When the dictation was finished, Anselm glanced at his scribe, now putting the stopper back in his ink bottle, and rising, moved to the window. Beyond it were the hills which bordered this lonely Norman valley of Bee, far away from Normandy’s raucous and competitive heart in Rouen. ‘One of the disadvantages of knowing you all so well, my son, is that I can hear you thinking. Say it.’
‘My lord, I… we…’
‘We. You discuss such matters among yourselves, I know. You shouldn’t, but you do. You, plural, think…?
‘My lord, if this English earl wants your help so much in founding this monastery he speaks of, would it not be, well…?’
‘Courteous at the least to go?’ Anselm turned his back on the window. ‘Is that it?
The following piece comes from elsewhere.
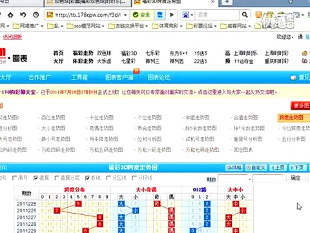The width and height of the screenshot is (310, 233).
Task: Enable the 分区线 checkbox
Action: point(109,178)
My son, there are plenty of prelates, even in England where the king seems determined to reduce their numbers, who can advise this ageing nobleman with the bloodthirsty past and the desire for repentance, on how to save his soul. He does not need me. One of the king’s friends, Robert FitzHamon, is at this moment planning to found a monastery too and has asked my advice, but found an exchange of letters sufficient. No. It is the English bishops who want me in England, for their own reasons. It is they who have urged this invitation. Listen to me, Brother Bernhard, and report what I say back to your brethren. The fact is that certain good but misguided people in England and, I fear, here in Bee, are campaigning to have me nominated as ... I find it difficult even to put this into words... as the new Archbishop of Canterbury.’ Colour reappeared in Anselm’s face. ‘It is improper even to admit that I know of the suggestion. But the time has come to stop these attempts to manoeuvre me into position, as it were. You know, Brother Bernhard – because you’ve taken the dictation – that I have written repeatedly to King Rufus telling him that it is his duty to appoint a new Archbishop. But you also know that I didn’t volunteer myself. I should be a disastrous choice. Archbishop of Canterbury? Archbishop of Catastrophe would be more accurate. It would be my duty to instruct the king in his moral obligations. I should shortly be even more unpopular with him than I was with that unhappy young man. King Rufus’ character being what it is, it wouldn’t be long, I feel sure, before he disliked me so much that I wouldn’t be able to function at all.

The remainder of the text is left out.